==== Data shown

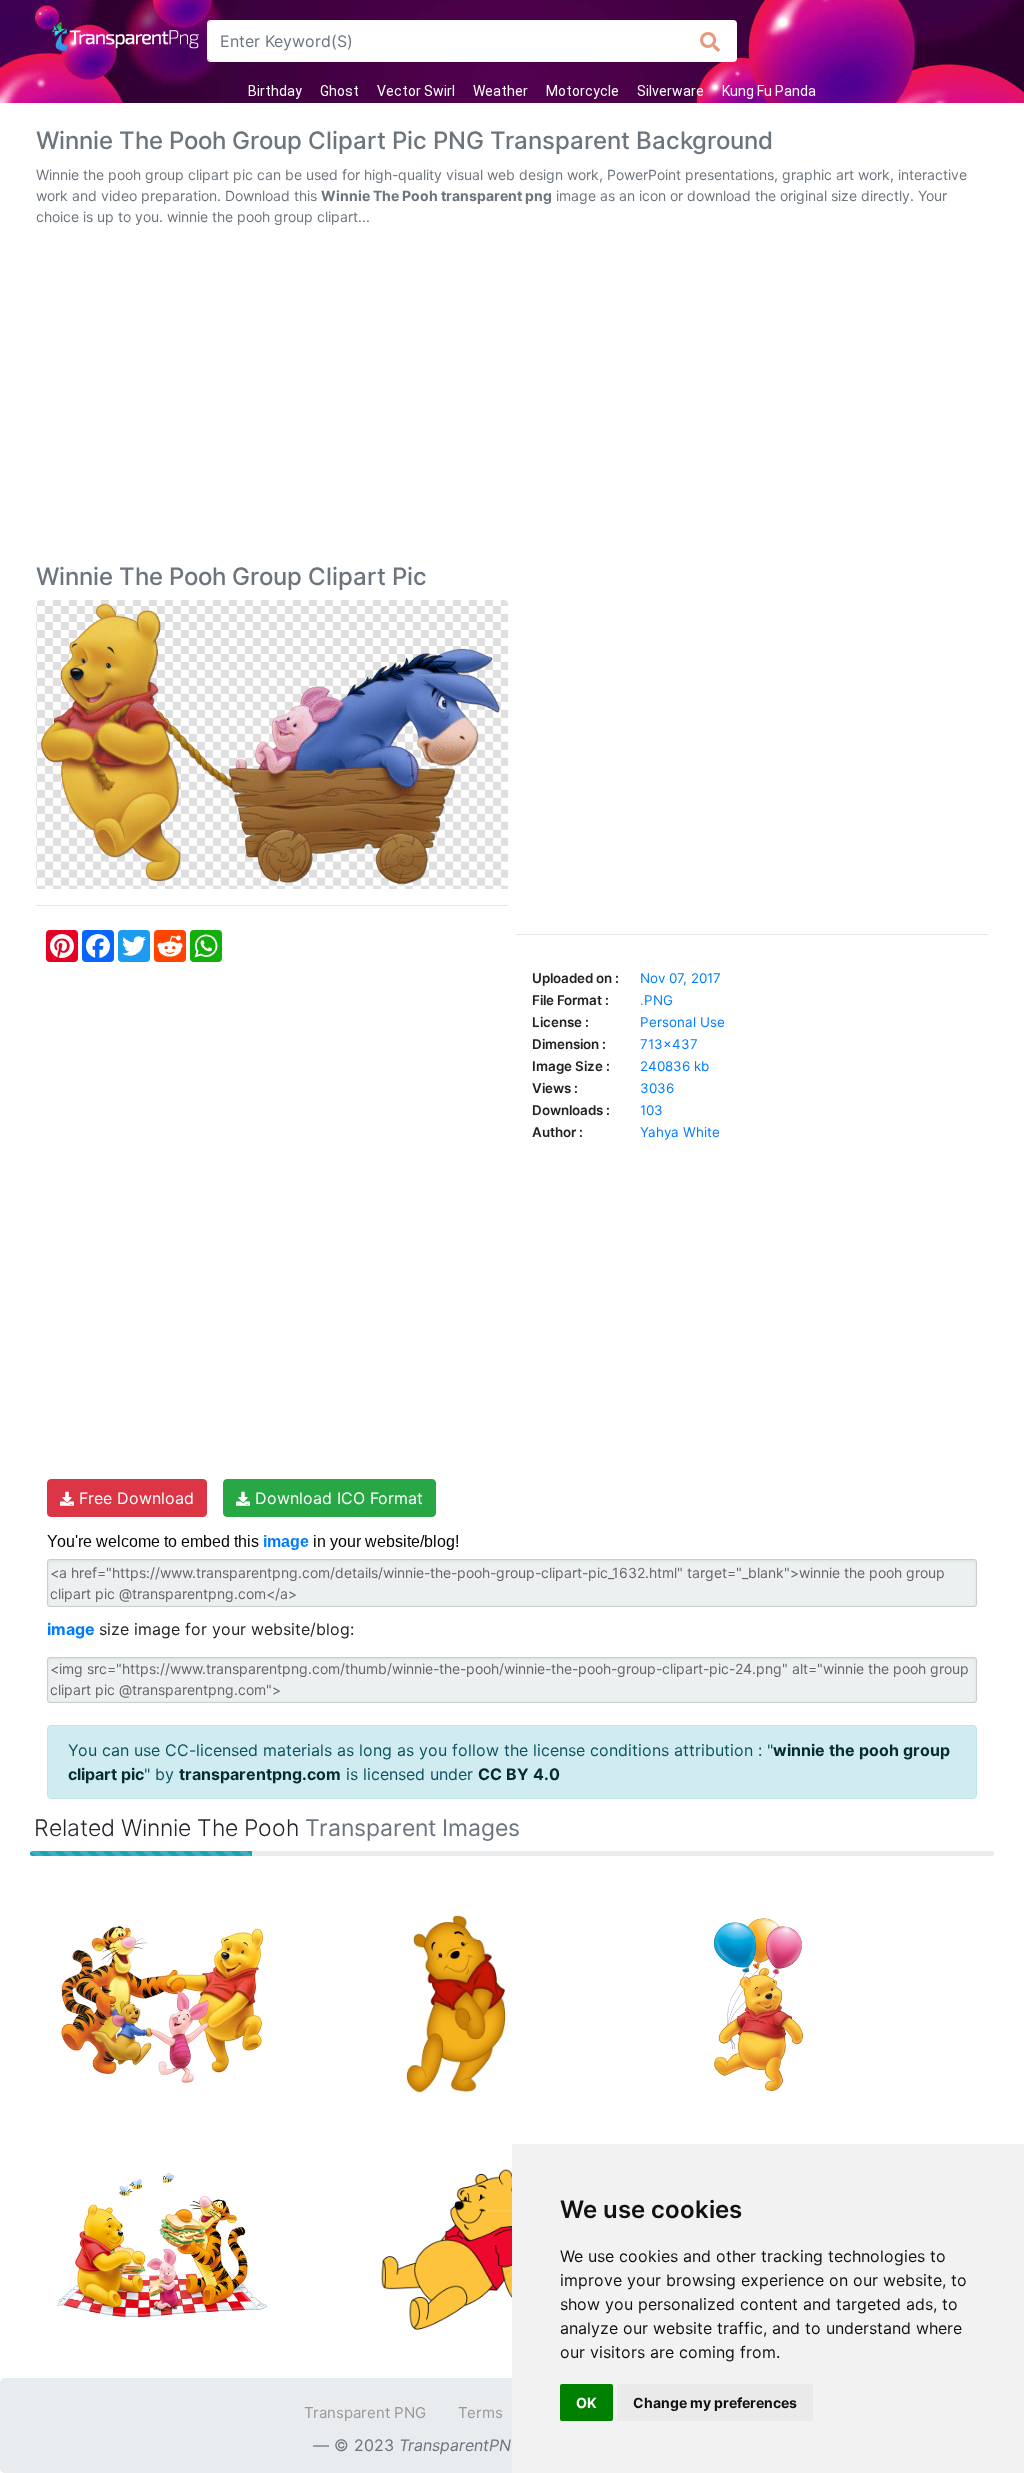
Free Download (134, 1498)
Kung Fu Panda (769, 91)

========
==== Data shown

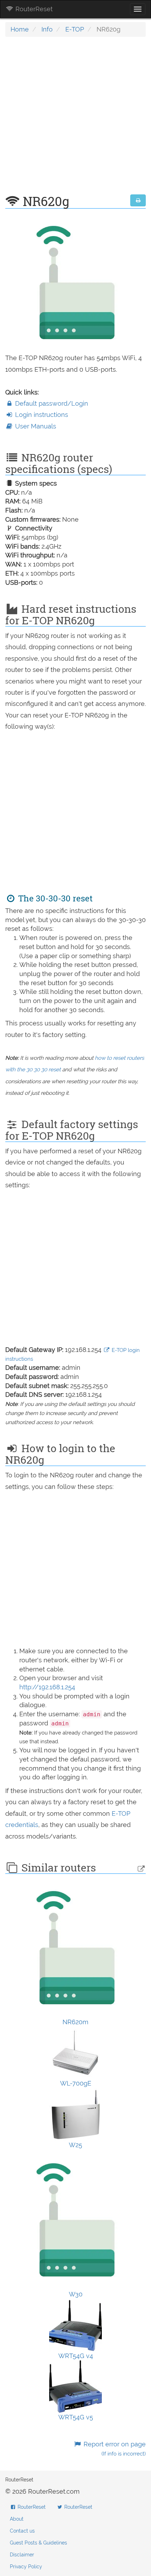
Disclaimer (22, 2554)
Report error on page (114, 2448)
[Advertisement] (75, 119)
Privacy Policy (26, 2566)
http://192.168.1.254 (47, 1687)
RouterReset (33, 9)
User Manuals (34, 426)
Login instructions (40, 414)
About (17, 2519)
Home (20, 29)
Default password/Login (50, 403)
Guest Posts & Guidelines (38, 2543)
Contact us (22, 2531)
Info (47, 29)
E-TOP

========
==== Data shown

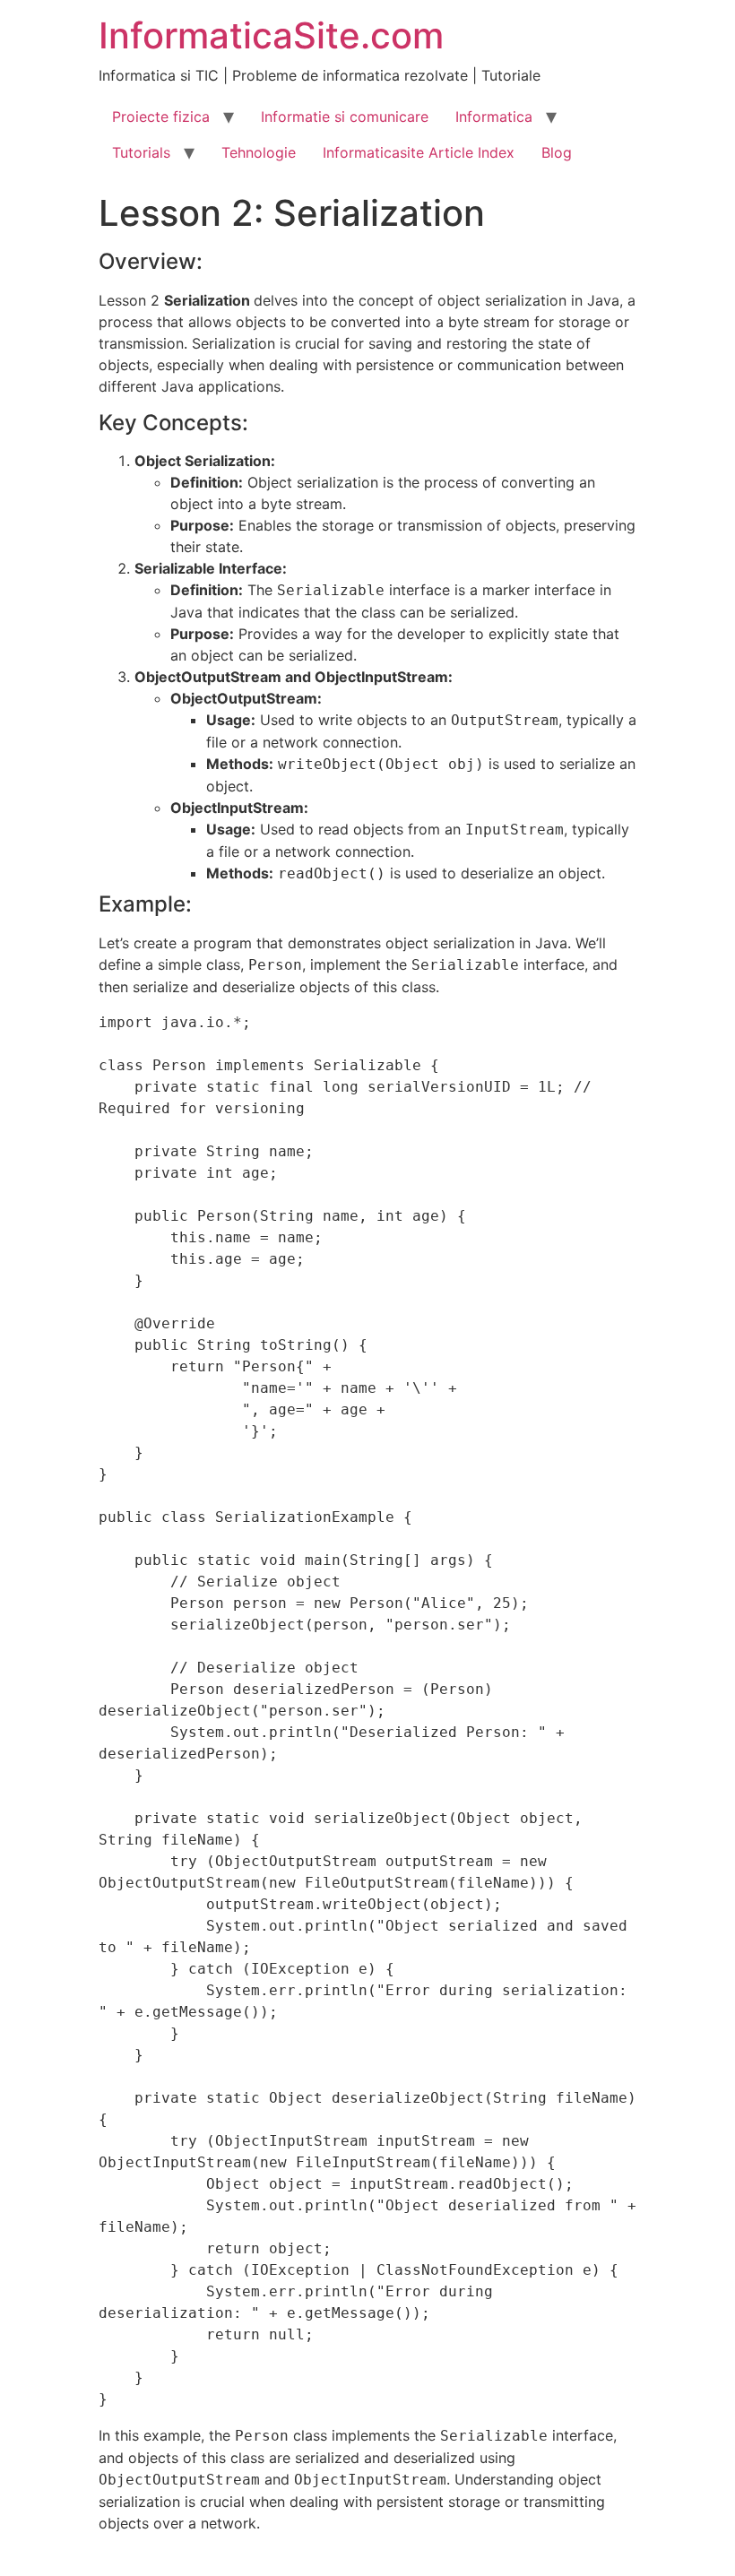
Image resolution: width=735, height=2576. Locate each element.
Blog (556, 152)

========

_Exercise details_
Each line above that has the word "Login" must be copied.

_Answer_
Login instructions (40, 414)
Default password/Login (50, 403)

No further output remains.